The city takes on a life of its own, and distinct class statuses become evident, with naive notions of social responsibility soon eschewed in favour of harsh financial realism. Why waste money on lowly farm hands when you can furnish your more upmarket citizens with the bourgeois trinkets they yearn for? After all, those in the big houses pay the most tax. Let the proles eat pies and live in shacks, while the chattering classes lounge around discussing the merits of balsamic vinegar and watching lions tearing men apart in the name of sport. This vaguely fascist policy can work in the short term, although the denizens of more run-down areas may start rioting, in which case you can either tend to their needs or simply employ some heavies to give them a slap.
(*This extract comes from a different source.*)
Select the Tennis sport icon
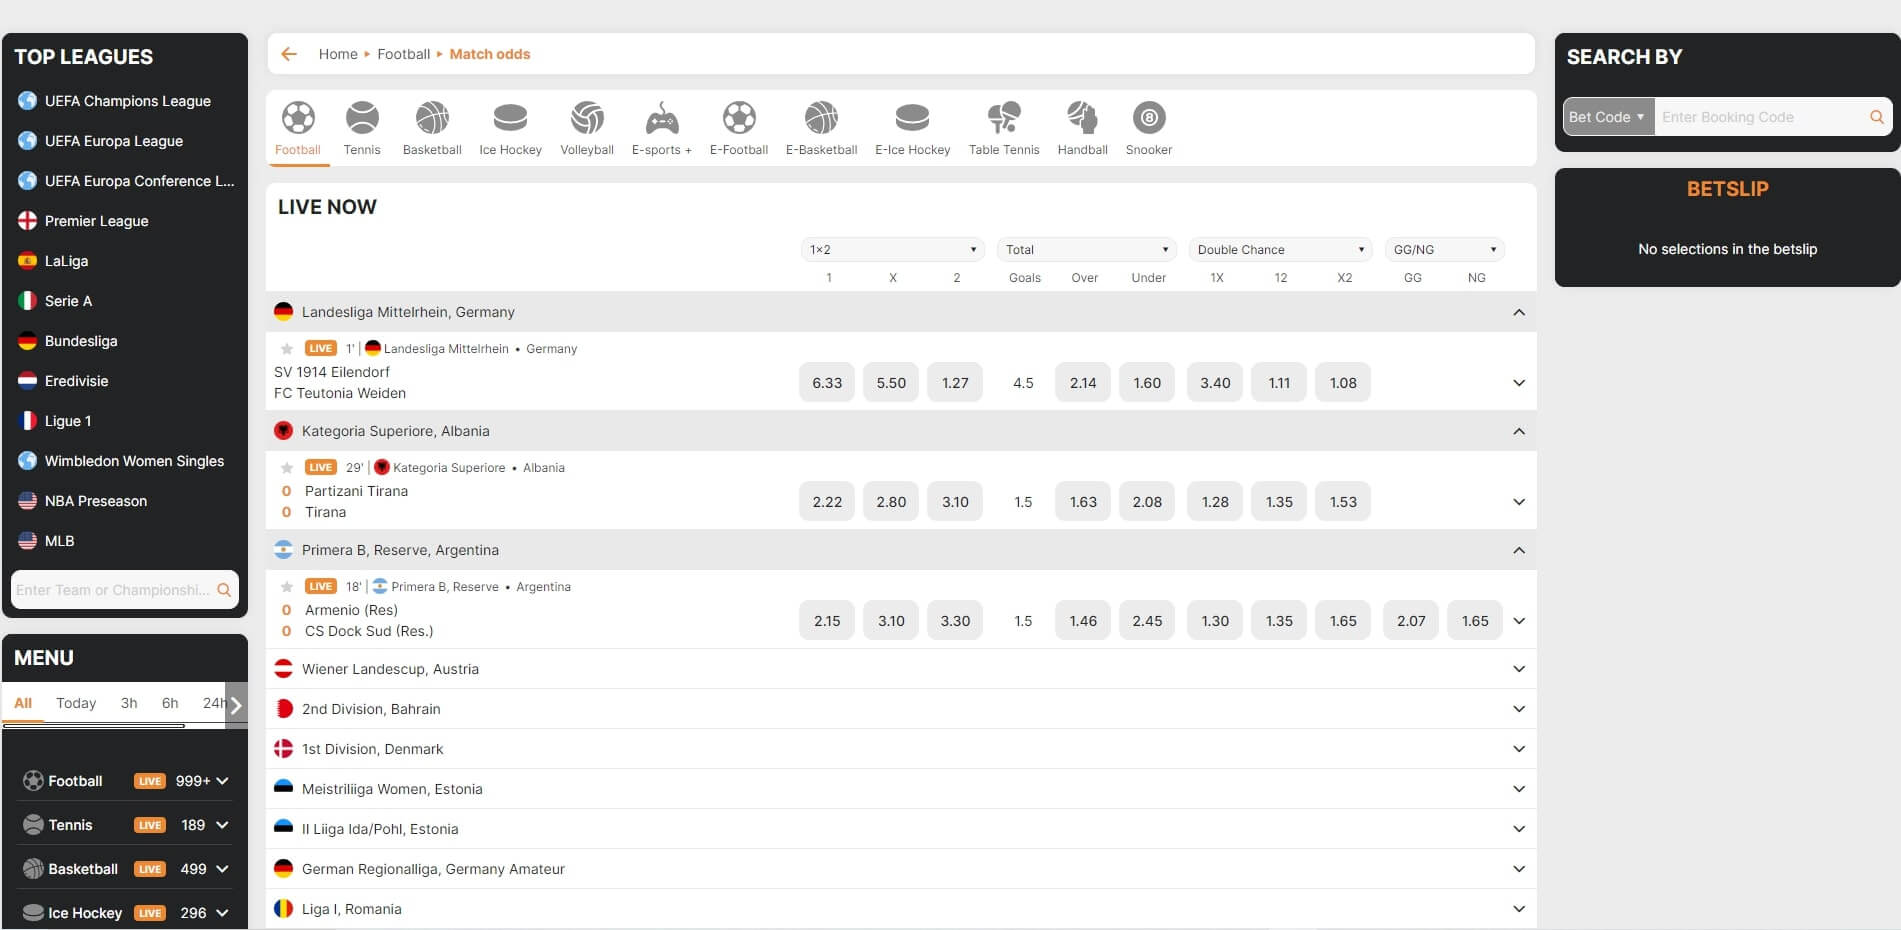This screenshot has width=1901, height=930. [362, 127]
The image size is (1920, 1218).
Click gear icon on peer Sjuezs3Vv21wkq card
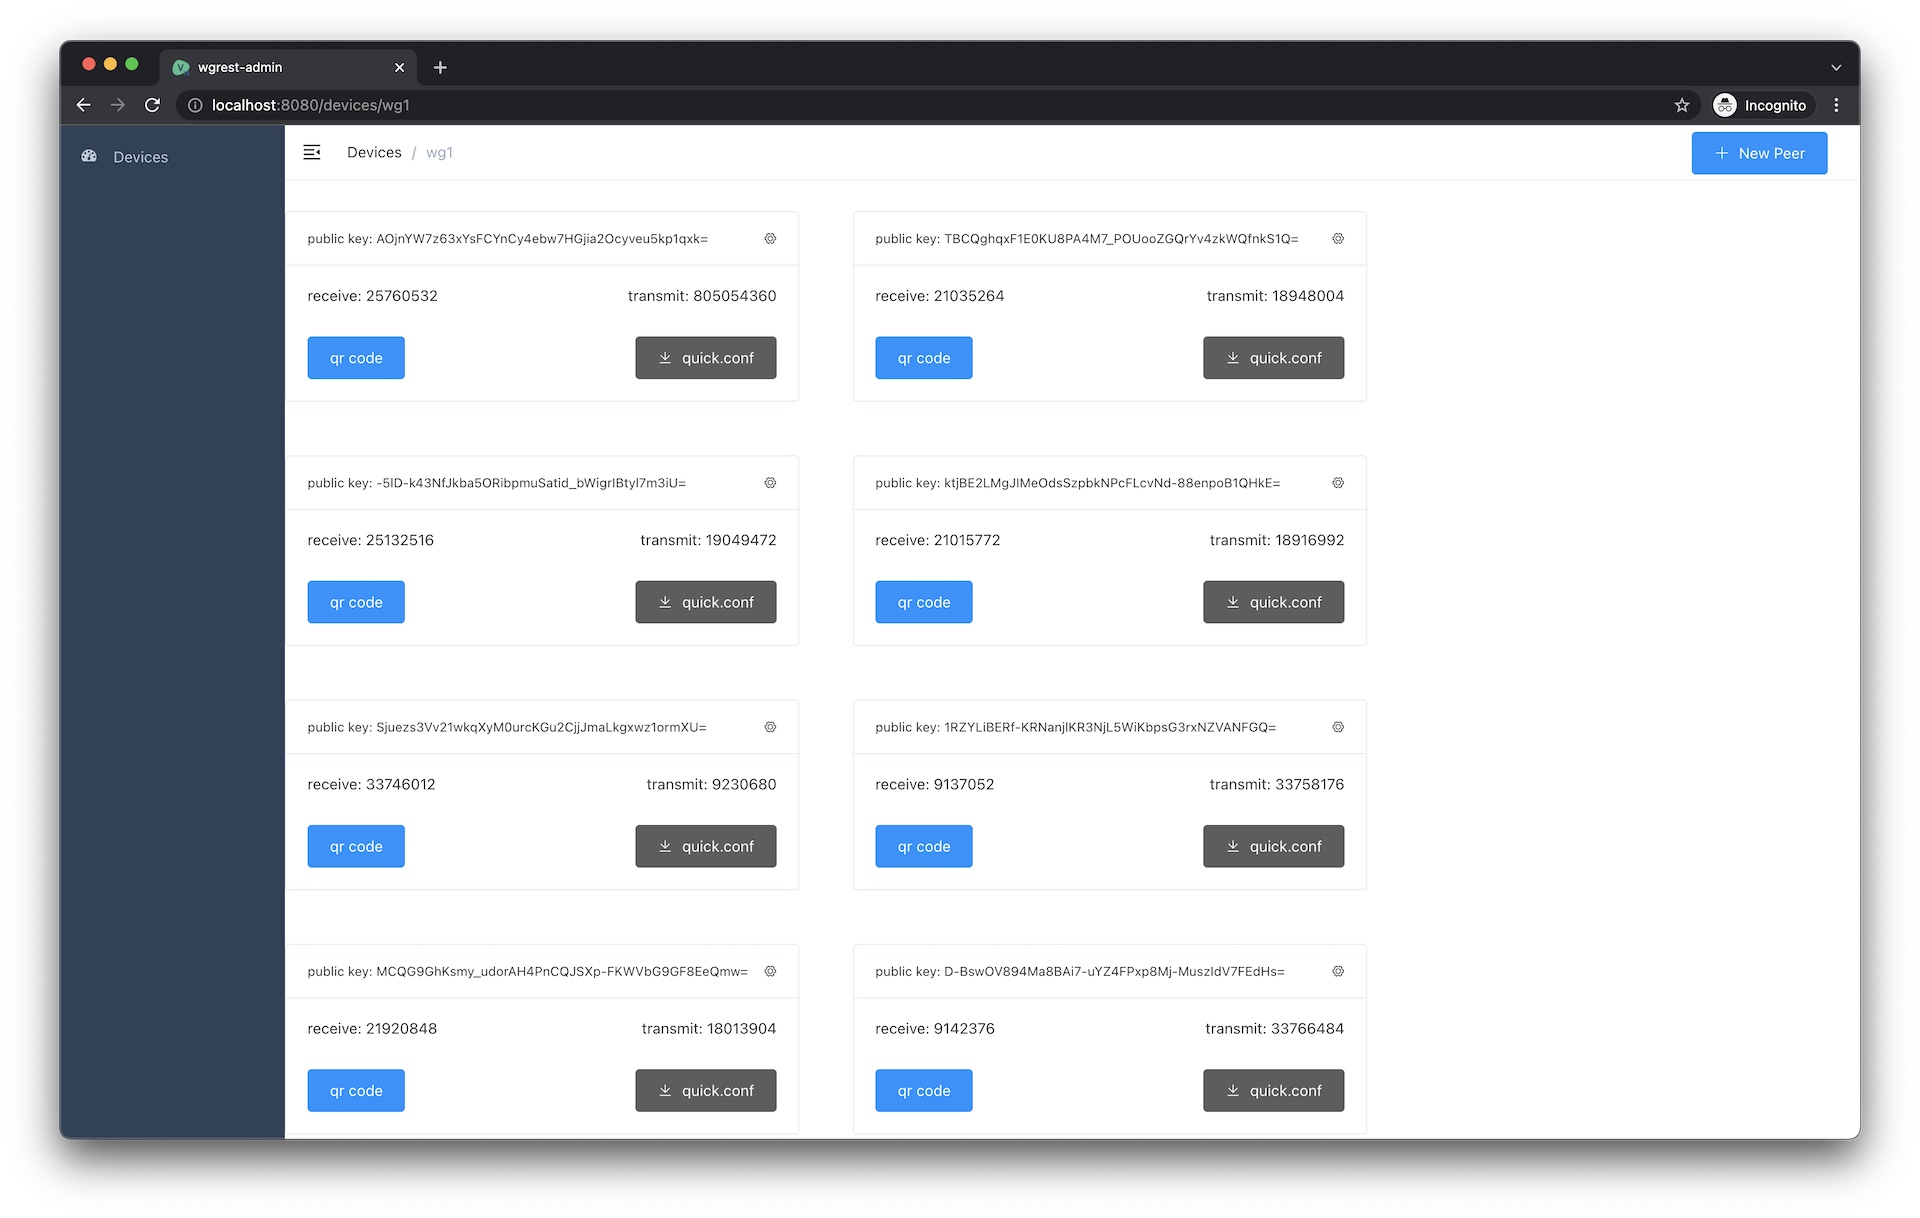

Once your city is in full effect, it may be at the mercy of barbarians who drop by for the odd urn of wine, not to mention wanton destruction on a mammoth scale. To this end, defences are required and troops must be trained. The combat in Caesar 3 is purely defensive and, in contrast to its predecessor, the skirmishing actually takes place within the confines of the city. The marauders can be a tenacious bunch, more than capable of wiping out entire armies, in which event the local populace has to steam in, attacking the invaders with sharp sticks. The damage to the city is often tangible, and it can take years to absorb the effects of a skirmish. In order to keep the bastards out, vast city walls can be constructed, and before you know it you're living in a vague approximation of Chester, albeit with fewer pubs and a better football team.
Ultimately, you effectively take on the role of a troubleshooter, constantly tending to the needs of various areas of the city. Caesar III is a latter-day incarnation of the old cabaret trick of spinning plates on sticks, and there's never a moment's rest. Your mind is constantly racing, to the exclusion of all else. Natural save points fail to present themselves, and hours merge into days. Food remains uneaten, cups of tea go cold, and cigarette ash tumbles to the floor under its own weight. Unless you are in prison, unemployed or a student, be warned: Caesar III will screw you up.
What we thought
"Caesar 3 is a latter-day incarnation of the old cabaret trick of spinning plates on sticks, and there's never a moment's rest. Your mind Is constantly racing, to the exclusion of all else."
What you think
- "Why does Caesar 3 warrant classic status? It could hardly be described as either original or innovative. Apart from the fact that it is part three in the Caesar series, it is one of hundreds of real-time strategy games available. Personally, the only compulsion I felt was to remove this hateful game from my hard drive as fast as possible. It has worse graphics and more tedious gameplay than Settlers II, which received the same score some two years previously. "How will the games industry ever move forwards if such tired old reworks are greeted with critical acclaim? Better games than this one are already available on budget."